According to CheckMarx, the security loopholes identified by the Pakistani white hat “have not been addressed and are allowing hackers to steal session cookies to this very day, enabling them to perform a wide variety of malicious actions including identity theft”.

According to the world’s leading information security magazine based out of New York City,The SC Magazine, “Baloch has responsibly disclosed hundreds of vulnerabilities in his roughly six-year career in security research. His biggest discovery may be CVE-2014-6041, a bug that could allow a bad actor to circumvent the AOSP browser’s SOP”. The magazine published this on December 8, 2014 in an article titled Reboot 25: Threat seekers.

The magazine added that it was a significant issue; it was covered by major news outlets and was deemed a privacy disaster by security experts, and at the time impacted approximately 75 per cent of Android users running platforms older than version 4.4.

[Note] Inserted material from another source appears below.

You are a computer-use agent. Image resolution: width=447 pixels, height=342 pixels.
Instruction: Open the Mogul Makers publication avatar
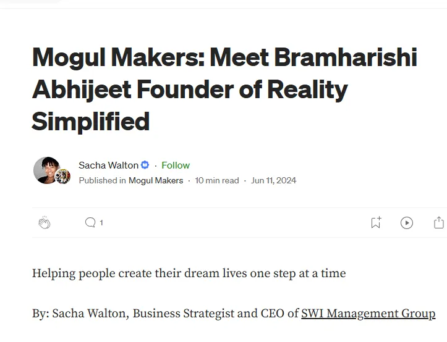coord(62,177)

Though none of the two publications ranked the security researchers covered in their reports, both put Baloch on top of their list.

A professional penetration tester and author of “Ethical Hacking and Penetration Testing Guide”, his first book on internet security, Baloch has been participating in various bug bounty programs to help several major internet corporations improve their internet security. He was rewarded with $10,000 in cash and a job offer from PayPal, a global online payment solution, for finding remote code execution vulnerability along with several other high-risk vulnerabilities inside PayPal.

Despite the international recognition, the Pakistani security researcher who released three more security bugs in different Android browsers even on the last day of 2014 hardly got any attention from national news channels.

“Being a Pakistani, I feel great to be recognised by an Israeli company,” Baloch said, responding to a question. CheckMarx was founded by Maty Siman, former advisor to the Israeli Prime Minister’s Office on IT security, who also worked in the computer unit of Israeli Defence Forces.

Published in The Express Tribune, January 3rd, 2015.